EPC (Energy Performance Certificate)
The Green Deal is the new Government Initiative, which intends to reduce carbon emissions cost-effectively throughout the UK. The scheme aims to offer consumers energy efficient improvements to homes and buildings with no upfront costs, but a payment plan through the consumers energy bill.
The scheme is not means-tested and open to both building owners and tenants. The repayments are made by whoever pays the energy bill for the property, as it is they who will benefit from any energy-efficiency improvement measures.
At the core of the Green Deal is the ‘Golden Rule’ principle, whereby the predicted monthly savings from the improvement must be equal to or greater than the monthly repayment costs and the repayment period must not exceed the expected life span of the measure. Therefore, the bill-payer shouldn’t see any increase in their energy bills.
A new and improved Energy Performance Certificate (EPC) has been developed to deliver an improved EPC that customers can rely on, yet effectively support the Green Deal Policy. The EPC provides a rating of the energy performance of a domestic or non-domestic building on a scale of A-G, and is the basis to identify the potential impact of a range of proposed improvement measures.
An EPC is required by law when a building is built, sold or let. (www.directgov.uk)
By law you should be provided an EPC on request when buying a home, buying a newly built home or renting a property. (www.directgov.uk)
If an EPC is not provided trading standards officers have the power to issue a fixed penalty notice of £200 for domestic properties. (www.directgov.uk)
The Private Rented Sector
The Green Deal incentive will be beneficial to both landlords and tenants. Energy efficient improvements can be made by the landlord or tenant without having to pay for them upfront.
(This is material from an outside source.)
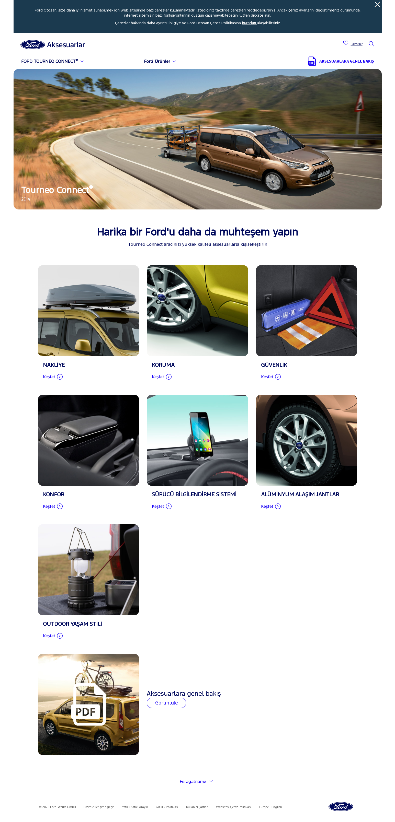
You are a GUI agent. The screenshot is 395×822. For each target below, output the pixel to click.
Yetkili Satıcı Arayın (135, 807)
The tenant will pay back the measures via their energy bill in instalments, whilst benefitting from lower energy bills.
The sector has the highest proportion of least energy efficient homes - 5.8% of G rated properties compared with 3.4% in owner-occupier. (www.decc.gov.uk)
20% of households in the English private rented sector are fuel poor. (www.decc.gov.uk)
From April 2016, private residential landlords will be unable to refuse a tenant's reasonable request for consent to energy efficiency improvements where a finance package, such as the Green Deal and/or the Energy Company Obligation (ECO), is available.
Provisions in the Act also provide powers to ensure that from April 2018, it will be unlawful to rent out a residential or business premise that does not reach a minimum energy ef?ciency standard, which is targeted at an EPC rating of E.